FRANKFURT: Europe is facing a "very strong inflationary shock" as a result of rising energy and food costs, the top European Union official for economic affairs said Monday as the price of oil neared $120 a barrel.

JoaquĆ­n Almunia, the EU commissioner for economic and monetary affairs, said that higher inflation was emerging as "a big punishment to the weakest sectors of society," because it eats away at the purchasing power of people who have seen their incomes stagnate in recent years.

His remarks came as the European Commission revised its forecast higher for inflation this year, to 3.2 percent from 2.1 percent in 2007, well above the target of just under 2 percent that the European Central Bank aims for.

In response, Almunia said that governments should revamp laws and regulations that keep prices high. In the past, European officials have said that these measures include fostering greater competition in the services sector and keeping down administrative price increases like fees and sales taxes.
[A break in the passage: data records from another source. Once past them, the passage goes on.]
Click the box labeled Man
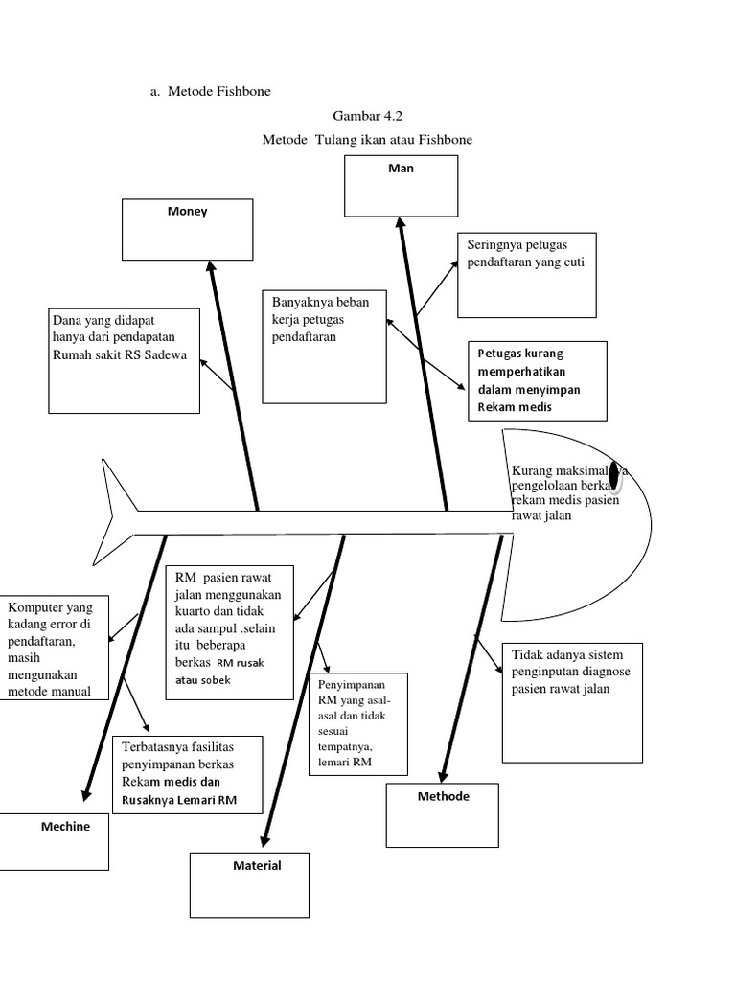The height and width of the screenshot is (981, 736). coord(401,185)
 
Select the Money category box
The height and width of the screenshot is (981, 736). coord(187,229)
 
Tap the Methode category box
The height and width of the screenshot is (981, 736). coord(443,813)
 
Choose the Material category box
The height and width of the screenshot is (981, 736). coord(249,883)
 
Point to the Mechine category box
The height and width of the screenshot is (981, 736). coord(54,840)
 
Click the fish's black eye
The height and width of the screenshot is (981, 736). coord(616,473)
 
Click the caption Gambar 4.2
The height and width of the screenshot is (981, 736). coord(361,116)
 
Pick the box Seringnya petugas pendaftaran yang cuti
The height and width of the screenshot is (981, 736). coord(526,274)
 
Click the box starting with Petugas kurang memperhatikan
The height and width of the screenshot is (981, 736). coord(537,380)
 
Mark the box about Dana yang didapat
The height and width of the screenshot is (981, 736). coord(124,360)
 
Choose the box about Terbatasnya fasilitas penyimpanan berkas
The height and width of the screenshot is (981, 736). coord(180,774)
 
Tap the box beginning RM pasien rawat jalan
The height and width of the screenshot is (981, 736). coord(228,632)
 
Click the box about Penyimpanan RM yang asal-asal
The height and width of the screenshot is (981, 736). coord(356,723)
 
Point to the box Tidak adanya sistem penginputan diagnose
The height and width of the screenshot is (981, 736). coord(571,702)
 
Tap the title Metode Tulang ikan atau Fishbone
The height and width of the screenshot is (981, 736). coord(367,140)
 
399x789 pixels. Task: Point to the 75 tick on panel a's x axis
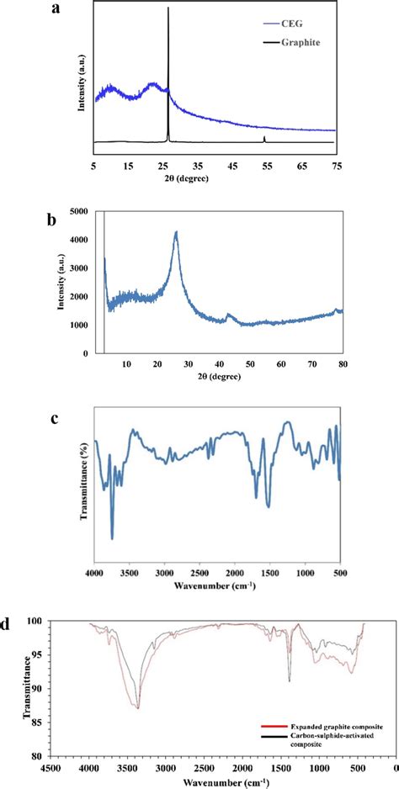[x=336, y=167]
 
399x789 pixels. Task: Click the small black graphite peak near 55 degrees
[x=265, y=137]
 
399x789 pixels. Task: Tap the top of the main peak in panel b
[x=176, y=232]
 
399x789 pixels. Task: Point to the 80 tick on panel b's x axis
[x=342, y=363]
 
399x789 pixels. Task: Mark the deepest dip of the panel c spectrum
[x=112, y=537]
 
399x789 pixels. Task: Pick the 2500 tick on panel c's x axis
[x=200, y=572]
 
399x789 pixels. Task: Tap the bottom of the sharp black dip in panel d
[x=290, y=681]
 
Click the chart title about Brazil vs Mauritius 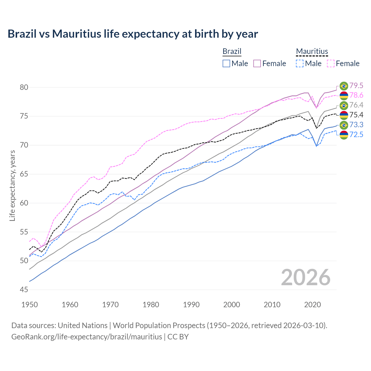tap(133, 34)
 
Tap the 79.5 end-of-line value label tap(356, 86)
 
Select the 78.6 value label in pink tap(356, 95)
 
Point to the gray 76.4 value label tap(356, 105)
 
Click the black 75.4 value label tap(356, 115)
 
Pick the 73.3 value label tap(356, 125)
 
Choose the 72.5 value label tap(356, 134)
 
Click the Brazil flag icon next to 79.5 tap(344, 86)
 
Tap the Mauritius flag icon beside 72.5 tap(344, 135)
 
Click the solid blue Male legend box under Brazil tap(226, 63)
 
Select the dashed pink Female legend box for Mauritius tap(331, 63)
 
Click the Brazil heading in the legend tap(232, 51)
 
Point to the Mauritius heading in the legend tap(312, 51)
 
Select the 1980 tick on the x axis tap(151, 305)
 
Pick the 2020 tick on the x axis tap(312, 305)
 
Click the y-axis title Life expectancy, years tap(12, 186)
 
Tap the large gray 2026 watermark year tap(306, 277)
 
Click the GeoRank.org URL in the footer tap(87, 337)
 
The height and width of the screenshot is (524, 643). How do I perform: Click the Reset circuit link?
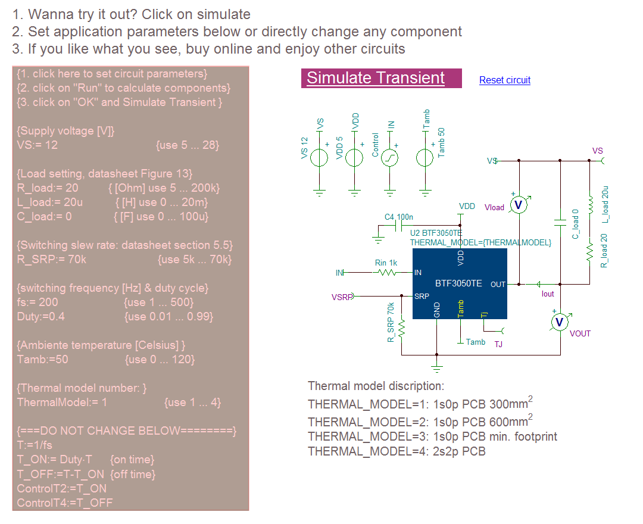pyautogui.click(x=504, y=80)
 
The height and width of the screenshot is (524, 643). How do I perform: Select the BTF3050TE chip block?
pyautogui.click(x=459, y=284)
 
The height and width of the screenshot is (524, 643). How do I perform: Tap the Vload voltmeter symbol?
pyautogui.click(x=519, y=205)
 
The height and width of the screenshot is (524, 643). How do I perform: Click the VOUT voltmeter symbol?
pyautogui.click(x=560, y=322)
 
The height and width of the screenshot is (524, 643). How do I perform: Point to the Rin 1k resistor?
pyautogui.click(x=387, y=273)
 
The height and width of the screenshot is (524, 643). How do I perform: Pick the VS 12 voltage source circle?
pyautogui.click(x=320, y=158)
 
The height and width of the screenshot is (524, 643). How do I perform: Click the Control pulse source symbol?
pyautogui.click(x=390, y=158)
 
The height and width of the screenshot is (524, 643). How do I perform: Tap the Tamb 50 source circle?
pyautogui.click(x=425, y=158)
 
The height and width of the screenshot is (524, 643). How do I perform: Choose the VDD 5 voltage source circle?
pyautogui.click(x=355, y=158)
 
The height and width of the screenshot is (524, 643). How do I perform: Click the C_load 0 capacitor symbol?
pyautogui.click(x=560, y=222)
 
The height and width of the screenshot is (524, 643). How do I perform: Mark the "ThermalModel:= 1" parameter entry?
pyautogui.click(x=62, y=402)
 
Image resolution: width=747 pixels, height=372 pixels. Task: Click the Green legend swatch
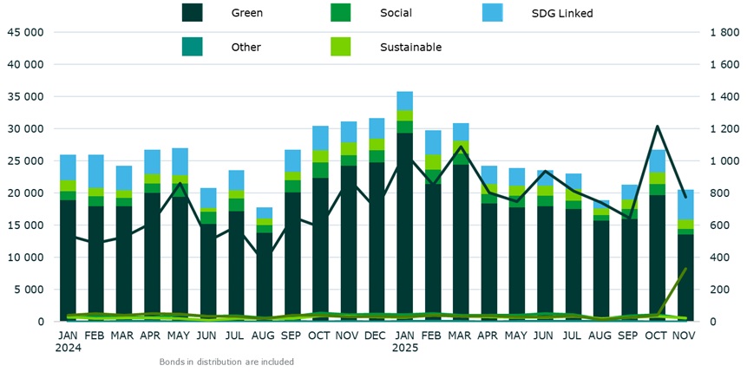tap(192, 13)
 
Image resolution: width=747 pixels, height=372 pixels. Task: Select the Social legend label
tap(396, 13)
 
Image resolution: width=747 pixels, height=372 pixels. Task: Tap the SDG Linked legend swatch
tap(492, 13)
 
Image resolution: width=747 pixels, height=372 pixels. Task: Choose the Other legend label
tap(246, 47)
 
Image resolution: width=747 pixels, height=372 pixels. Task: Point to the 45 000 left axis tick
tap(24, 32)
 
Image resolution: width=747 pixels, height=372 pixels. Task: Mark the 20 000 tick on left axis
tap(24, 193)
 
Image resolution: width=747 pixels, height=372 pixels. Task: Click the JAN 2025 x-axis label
tap(404, 341)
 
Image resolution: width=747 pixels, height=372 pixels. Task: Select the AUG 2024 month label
tap(264, 335)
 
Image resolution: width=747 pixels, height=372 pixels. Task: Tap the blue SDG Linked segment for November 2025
tap(685, 205)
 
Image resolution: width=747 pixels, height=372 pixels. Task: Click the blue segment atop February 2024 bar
tap(95, 171)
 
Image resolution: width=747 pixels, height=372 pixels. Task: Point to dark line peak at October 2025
tap(658, 127)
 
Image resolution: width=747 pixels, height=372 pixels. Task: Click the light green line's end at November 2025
tap(685, 269)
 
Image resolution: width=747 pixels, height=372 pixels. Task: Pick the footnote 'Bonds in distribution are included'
tap(226, 362)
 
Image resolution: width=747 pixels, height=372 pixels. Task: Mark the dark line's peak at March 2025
tap(460, 147)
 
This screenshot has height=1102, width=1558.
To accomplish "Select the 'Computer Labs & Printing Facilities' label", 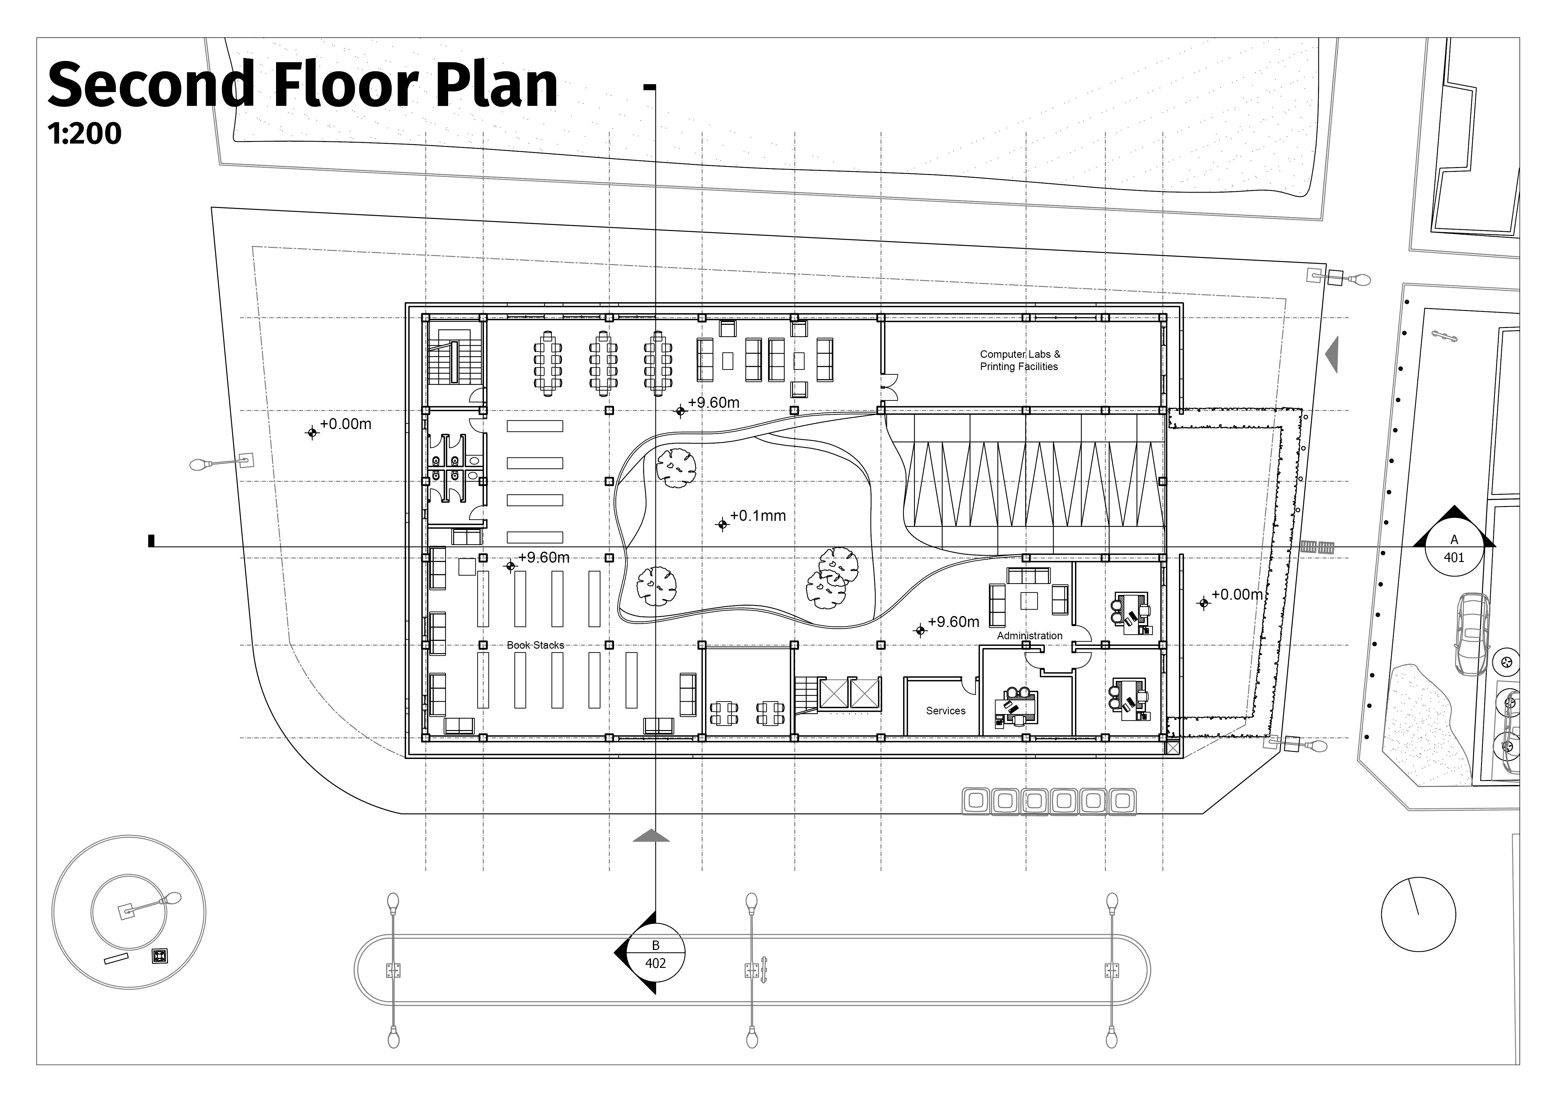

"We need to be concerned not only because of economic reasons but also because of social reasons," Almunia said, "and we need to ask the governments to step up their efforts of adopting structural reforms that can counter these inflation risks."

Commodity price increases, driven by rising demand from fast-growing Asian economies, have turned into a curse for the global economy this year, contributing to higher inflation around the globe.

Almunia acknowledged that inflation was biting hard in Europe this year because incomes have not risen during the current economic upswing as they have in past expansions, amplifying the feeling of being squeezed in many households.

"The disposable income of households is not increasing as much as in previous recoveries," Almunia said, "and this means wage increases have not increased so far as much as in previous recoveries."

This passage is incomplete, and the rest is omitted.